AVRA: Automatic Visual Ratings of Atrophy from MRI images using Recurrent Convolutional Neural Networks
This work addresses the need for reliable and efficient atrophy assessment in clinical neurology, offering a tool to reduce variability and training requirements, though it is incremental as it applies existing neural network methods to a specific medical imaging task.
The authors tackled the problem of automating visual ratings of brain atrophy from MRI images, which is typically done manually by trained neuroradiologists with imperfect agreement. They developed AVRA, a model based on recurrent convolutional neural networks trained on 2350 ratings, achieving substantial inter-rater agreement with Cohen's weighted kappa values of 0.74/0.72 for MTA, 0.62 for GCA-F, and 0.74 for PA.

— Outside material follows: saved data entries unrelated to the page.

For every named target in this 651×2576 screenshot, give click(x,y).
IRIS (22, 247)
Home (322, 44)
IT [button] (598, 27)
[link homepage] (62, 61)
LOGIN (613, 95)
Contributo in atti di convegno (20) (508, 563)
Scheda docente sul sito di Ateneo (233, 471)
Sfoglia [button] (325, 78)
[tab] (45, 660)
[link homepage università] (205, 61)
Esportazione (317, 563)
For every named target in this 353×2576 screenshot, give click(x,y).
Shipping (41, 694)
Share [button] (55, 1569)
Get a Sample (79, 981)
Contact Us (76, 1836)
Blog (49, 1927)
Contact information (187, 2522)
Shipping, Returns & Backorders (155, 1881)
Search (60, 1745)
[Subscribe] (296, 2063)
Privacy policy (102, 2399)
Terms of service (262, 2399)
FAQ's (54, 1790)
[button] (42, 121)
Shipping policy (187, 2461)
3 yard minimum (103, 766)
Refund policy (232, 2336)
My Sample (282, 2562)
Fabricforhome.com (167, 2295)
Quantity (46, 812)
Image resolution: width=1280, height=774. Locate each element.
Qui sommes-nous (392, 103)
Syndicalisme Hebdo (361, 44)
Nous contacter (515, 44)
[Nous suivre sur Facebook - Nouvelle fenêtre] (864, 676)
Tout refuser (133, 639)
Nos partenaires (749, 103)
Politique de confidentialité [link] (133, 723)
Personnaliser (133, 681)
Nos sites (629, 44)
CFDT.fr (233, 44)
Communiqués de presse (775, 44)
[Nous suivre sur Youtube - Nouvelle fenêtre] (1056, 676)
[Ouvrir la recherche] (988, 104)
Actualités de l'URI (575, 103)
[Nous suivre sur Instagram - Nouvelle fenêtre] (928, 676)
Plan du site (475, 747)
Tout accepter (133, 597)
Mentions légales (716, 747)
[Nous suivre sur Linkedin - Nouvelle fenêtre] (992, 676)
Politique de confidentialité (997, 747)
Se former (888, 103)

Quantifying the degree of atrophy is done clinically by neuroradiologists following established visual rating scales. For these assessments to be reliable the rater requires substantial training and experience, and even then the rating agreement between two radiologists is not perfect. We have developed a model we call AVRA (Automatic Visual Ratings of Atrophy) based on machine learning methods and trained on 2350 visual ratings made by an experienced neuroradiologist. It provides fast and automatic ratings for Scheltens' scale of medial temporal atrophy (MTA), the frontal subscale of Pasquier's Global Cortical Atrophy (GCA-F) scale, and Koedam's scale of Posterior Atrophy (PA). We demonstrate substantial inter-rater agreement between AVRA's and a neuroradiologist ratings with Cohen's weighted kappa values of $κ_w$ = 0.74/0.72 (MTA left/right), $κ_w$ = 0.62 (GCA-F) and $κ_w$ = 0.74 (PA), with an inherent intra-rater agreement of $κ_w$ = 1. We conclude that automatic visual ratings of atrophy can potentially have great clinical and scientific value, and aim to present AVRA as a freely available toolbox.